One of the challenges I face isn't physical; it comes from outside sources, from people who don't understand this condition. Sometimes, people assume that I am still struggling because I'm not motivated enough to find proper treatment.  However, it isn't as simple as just calling your nearest neurologist.  Most people think a neurologist is an expert on headache disorders, but not all neurologists are migraine specialists, and not all headache specialists are neurologists. Unfortunately, for the 38ish million migraineurs in America, there are only a bit over 500 headache/migraine specialists...which means many migraineurs may not receive an official diagnosis of migraine for years, and may have to travel farther for treatment. The wait to see a specialist can be months. Trying out all the medications used to treat migraine can take years if you aren't lucky enough to find one off the bat. And many migraine sufferers don't ever seek treatment, because the belief that it's just a bad headache is so prevalent that non migraine sufferers aren't the only ones to buy into it. I've talked to many migraineurs who don't know much more about their disease than the general public, either because their doctors aren't knowledgeable about it or because they don't think it's serious enough to seek treatment. 

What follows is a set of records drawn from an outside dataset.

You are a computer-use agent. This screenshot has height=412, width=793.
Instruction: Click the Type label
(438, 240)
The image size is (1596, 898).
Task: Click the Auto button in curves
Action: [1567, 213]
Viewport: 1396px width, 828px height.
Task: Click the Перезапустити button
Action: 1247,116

I was also diagnosed with depressive disorder 2 years ago, which is very common with any chronic illness, particularly a disabling one. In the right circumstances, most people would expect some degree of depression... for example, when a person with a life-limiting illness who has few options for relief cannot see an end to the pain. People might even consider it odd if that person DIDN'T suffer from depression.

But although living with chronic migraine is what brought me to being diagnosed, I've lived with depression most of my life, much of it in denial that I WAS depressed. It was very easy to write off my dark spells as reactions to situations in my life...growing up with an abusive father, an abusive marriage, raising 2 kids who are diagnosed with mental illnesses themselves, stress, etc. However, my reasoning was pretty selective, because it conveniently failed to explore the fact that I self-harmed from my teens into my late twenties, as well as a suicide attempt at age 19 that was very nearly successful. 

But when the Chronic Migraine Fairy arrived, I couldn't distract myself with the problems and people in my life anymore; I had to accept that they weren't solely responsible for those dark emotions and trips down the rabbit hole, as I call it (hence the name of this blog). And as my antidepressant medication brought me to a more stable place, I realized that clinical depression is different than being extremely sad over a situation....and that the dark places my mind had been were as familiar as an old friend, because I'd been there before. 

Depression lies to us. It tells us our problems aren't important. It tells us we aren't important. And its voice is powerful and persuasive. It can even convince it us it doesn't exist, at least for us.
Many people see mental illness as a character flaw or weakness rather than a disease as real as diabetes, even those of us living with its impact...but it is so important to realize that many mental illnesses have a genetic or physical cause, such as chemical imbalances that regulate mood or affect our thought patterns. 

Seeking help for a mental illness is no more a weakness or character flaw than going to the doctor for a "physical" illness.

The silence surrounding mental health needs to be broken. If you are dangerously depressed or suicidal, it is not weak to get help. It's one of the hardest, bravest things you can do. If you aren't taking advantage of every possible weapon in this fight that may help you cope better (be it therapy or medication or both), you are putting yourself at risk...and you are too loved, needed and important to lose. 

Too often, we with chronic or "invisible" illnesses feel very alone, even with supportive friends and family...because no one who hasn't been down our particular rabbit hole can't truly grasp what we fight every day. 
In writing this blog and sharing my experiences and struggles, I hope to help others feel less alone in this fight.